• TASK BRIEF: Retype the records exactly, with nothing added or dropped.

(RECORDS FOR THIS EXERCISE Opens)

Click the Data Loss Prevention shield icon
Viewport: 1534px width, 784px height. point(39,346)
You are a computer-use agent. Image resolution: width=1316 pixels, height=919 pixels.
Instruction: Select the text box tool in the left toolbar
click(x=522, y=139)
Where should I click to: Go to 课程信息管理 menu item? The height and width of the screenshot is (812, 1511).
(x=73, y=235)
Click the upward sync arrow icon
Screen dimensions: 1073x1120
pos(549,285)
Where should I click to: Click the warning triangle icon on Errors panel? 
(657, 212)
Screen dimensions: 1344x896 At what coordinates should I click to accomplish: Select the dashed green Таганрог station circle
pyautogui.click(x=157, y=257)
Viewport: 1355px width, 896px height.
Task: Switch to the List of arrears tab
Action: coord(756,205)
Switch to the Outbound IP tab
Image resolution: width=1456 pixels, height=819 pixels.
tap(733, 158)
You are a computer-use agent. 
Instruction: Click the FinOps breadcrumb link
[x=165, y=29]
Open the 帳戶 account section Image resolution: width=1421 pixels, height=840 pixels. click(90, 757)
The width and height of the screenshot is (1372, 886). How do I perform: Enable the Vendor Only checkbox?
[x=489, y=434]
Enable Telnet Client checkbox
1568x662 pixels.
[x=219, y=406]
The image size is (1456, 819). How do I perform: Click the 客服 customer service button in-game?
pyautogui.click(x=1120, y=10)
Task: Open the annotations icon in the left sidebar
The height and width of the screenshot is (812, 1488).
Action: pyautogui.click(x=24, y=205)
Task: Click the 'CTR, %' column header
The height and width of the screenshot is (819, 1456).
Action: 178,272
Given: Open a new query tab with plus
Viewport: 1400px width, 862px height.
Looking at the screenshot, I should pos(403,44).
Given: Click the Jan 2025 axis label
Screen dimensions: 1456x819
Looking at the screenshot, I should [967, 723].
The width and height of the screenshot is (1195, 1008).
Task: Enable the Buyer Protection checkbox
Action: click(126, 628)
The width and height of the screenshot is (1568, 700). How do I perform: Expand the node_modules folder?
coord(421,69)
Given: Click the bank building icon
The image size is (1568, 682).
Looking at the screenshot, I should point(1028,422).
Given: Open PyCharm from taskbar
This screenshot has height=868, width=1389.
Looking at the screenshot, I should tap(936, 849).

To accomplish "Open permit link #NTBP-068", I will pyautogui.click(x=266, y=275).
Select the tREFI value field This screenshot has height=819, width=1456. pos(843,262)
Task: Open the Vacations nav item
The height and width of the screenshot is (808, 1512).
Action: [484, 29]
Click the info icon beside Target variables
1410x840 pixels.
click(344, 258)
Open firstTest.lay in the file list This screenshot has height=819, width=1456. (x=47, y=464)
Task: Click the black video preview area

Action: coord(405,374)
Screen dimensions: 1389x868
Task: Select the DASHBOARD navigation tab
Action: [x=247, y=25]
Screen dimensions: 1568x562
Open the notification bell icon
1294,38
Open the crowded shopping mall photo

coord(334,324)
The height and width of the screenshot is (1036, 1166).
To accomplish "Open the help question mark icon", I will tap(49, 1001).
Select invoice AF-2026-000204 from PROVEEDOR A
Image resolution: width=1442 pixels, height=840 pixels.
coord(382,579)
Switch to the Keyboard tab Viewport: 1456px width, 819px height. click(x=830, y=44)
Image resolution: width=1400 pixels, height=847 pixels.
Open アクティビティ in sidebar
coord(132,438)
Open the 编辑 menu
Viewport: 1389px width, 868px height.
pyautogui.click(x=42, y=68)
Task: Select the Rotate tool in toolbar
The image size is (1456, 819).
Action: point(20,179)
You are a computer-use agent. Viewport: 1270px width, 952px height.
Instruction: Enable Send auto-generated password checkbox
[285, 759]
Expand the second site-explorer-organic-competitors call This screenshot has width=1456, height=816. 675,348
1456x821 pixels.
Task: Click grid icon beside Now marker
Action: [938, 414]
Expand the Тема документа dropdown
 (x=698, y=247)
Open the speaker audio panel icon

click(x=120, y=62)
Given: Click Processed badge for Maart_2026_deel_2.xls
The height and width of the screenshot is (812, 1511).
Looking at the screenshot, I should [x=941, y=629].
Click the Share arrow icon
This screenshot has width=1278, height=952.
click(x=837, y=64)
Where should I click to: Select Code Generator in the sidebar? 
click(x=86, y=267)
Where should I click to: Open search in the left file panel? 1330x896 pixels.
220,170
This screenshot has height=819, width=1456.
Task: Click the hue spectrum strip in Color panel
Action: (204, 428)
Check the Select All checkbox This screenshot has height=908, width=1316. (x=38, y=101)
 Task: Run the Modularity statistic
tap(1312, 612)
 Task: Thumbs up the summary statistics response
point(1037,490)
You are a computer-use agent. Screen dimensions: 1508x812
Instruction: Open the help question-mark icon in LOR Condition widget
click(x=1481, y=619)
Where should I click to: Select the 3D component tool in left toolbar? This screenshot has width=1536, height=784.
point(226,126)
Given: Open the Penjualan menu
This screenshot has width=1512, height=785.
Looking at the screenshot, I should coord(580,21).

(RECORDS FOR THIS EXERCISE Closes)

• OUTPUT FOR THIS TASK:
Click the Data Loss Prevention shield icon
Viewport: 1534px width, 784px height. point(39,346)
You are a computer-use agent. Image resolution: width=1316 pixels, height=919 pixels.
Instruction: Select the text box tool in the left toolbar
click(x=522, y=139)
Where should I click to: Go to 课程信息管理 menu item? The height and width of the screenshot is (812, 1511).
(x=73, y=235)
Click the upward sync arrow icon
Screen dimensions: 1073x1120
pos(549,285)
Where should I click to: Click the warning triangle icon on Errors panel? 
(657, 212)
Screen dimensions: 1344x896 At what coordinates should I click to accomplish: Select the dashed green Таганрог station circle
pyautogui.click(x=157, y=257)
Viewport: 1355px width, 896px height.
Task: Switch to the List of arrears tab
Action: coord(756,205)
Switch to the Outbound IP tab
Image resolution: width=1456 pixels, height=819 pixels.
tap(733, 158)
You are a computer-use agent. 
Instruction: Click the FinOps breadcrumb link
[x=165, y=29]
Open the 帳戶 account section Image resolution: width=1421 pixels, height=840 pixels. click(90, 757)
The width and height of the screenshot is (1372, 886). How do I perform: Enable the Vendor Only checkbox?
[x=489, y=434]
Enable Telnet Client checkbox
1568x662 pixels.
[x=219, y=406]
The image size is (1456, 819). How do I perform: Click the 客服 customer service button in-game?
pyautogui.click(x=1120, y=10)
Task: Open the annotations icon in the left sidebar
The height and width of the screenshot is (812, 1488).
Action: pyautogui.click(x=24, y=205)
Task: Click the 'CTR, %' column header
The height and width of the screenshot is (819, 1456).
Action: 178,272
Given: Open a new query tab with plus
Viewport: 1400px width, 862px height.
Looking at the screenshot, I should pos(403,44).
Given: Click the Jan 2025 axis label
Screen dimensions: 1456x819
Looking at the screenshot, I should [967, 723].
The width and height of the screenshot is (1195, 1008).
Task: Enable the Buyer Protection checkbox
Action: click(126, 628)
The width and height of the screenshot is (1568, 700). How do I perform: Expand the node_modules folder?
coord(421,69)
Given: Click the bank building icon
The image size is (1568, 682).
Looking at the screenshot, I should point(1028,422).
Given: Open PyCharm from taskbar
This screenshot has height=868, width=1389.
Looking at the screenshot, I should tap(936, 849).

To accomplish "Open permit link #NTBP-068", I will pyautogui.click(x=266, y=275).
Select the tREFI value field This screenshot has height=819, width=1456. pos(843,262)
Task: Open the Vacations nav item
The height and width of the screenshot is (808, 1512).
Action: [484, 29]
Click the info icon beside Target variables
1410x840 pixels.
click(344, 258)
Open firstTest.lay in the file list This screenshot has height=819, width=1456. (x=47, y=464)
Task: Click the black video preview area

Action: coord(405,374)
Screen dimensions: 1389x868
Task: Select the DASHBOARD navigation tab
Action: [x=247, y=25]
Screen dimensions: 1568x562
Open the notification bell icon
1294,38
Open the crowded shopping mall photo

coord(334,324)
The height and width of the screenshot is (1036, 1166).
To accomplish "Open the help question mark icon", I will tap(49, 1001).
Select invoice AF-2026-000204 from PROVEEDOR A
Image resolution: width=1442 pixels, height=840 pixels.
coord(382,579)
Switch to the Keyboard tab Viewport: 1456px width, 819px height. click(x=830, y=44)
Image resolution: width=1400 pixels, height=847 pixels.
Open アクティビティ in sidebar
coord(132,438)
Open the 编辑 menu
Viewport: 1389px width, 868px height.
pyautogui.click(x=42, y=68)
Task: Select the Rotate tool in toolbar
The image size is (1456, 819).
Action: point(20,179)
You are a computer-use agent. Viewport: 1270px width, 952px height.
Instruction: Enable Send auto-generated password checkbox
[285, 759]
Expand the second site-explorer-organic-competitors call This screenshot has width=1456, height=816. 675,348
1456x821 pixels.
Task: Click grid icon beside Now marker
Action: [938, 414]
Expand the Тема документа dropdown
 (x=698, y=247)
Open the speaker audio panel icon

click(x=120, y=62)
Given: Click Processed badge for Maart_2026_deel_2.xls
The height and width of the screenshot is (812, 1511).
Looking at the screenshot, I should [x=941, y=629].
Click the Share arrow icon
This screenshot has width=1278, height=952.
click(x=837, y=64)
Where should I click to: Select Code Generator in the sidebar? 
click(x=86, y=267)
Where should I click to: Open search in the left file panel? 1330x896 pixels.
220,170
This screenshot has height=819, width=1456.
Task: Click the hue spectrum strip in Color panel
Action: (204, 428)
Check the Select All checkbox This screenshot has height=908, width=1316. (x=38, y=101)
 Task: Run the Modularity statistic
tap(1312, 612)
 Task: Thumbs up the summary statistics response
point(1037,490)
You are a computer-use agent. Screen dimensions: 1508x812
Instruction: Open the help question-mark icon in LOR Condition widget
click(x=1481, y=619)
Where should I click to: Select the 3D component tool in left toolbar? This screenshot has width=1536, height=784.
point(226,126)
Given: Open the Penjualan menu
This screenshot has width=1512, height=785.
Looking at the screenshot, I should coord(580,21).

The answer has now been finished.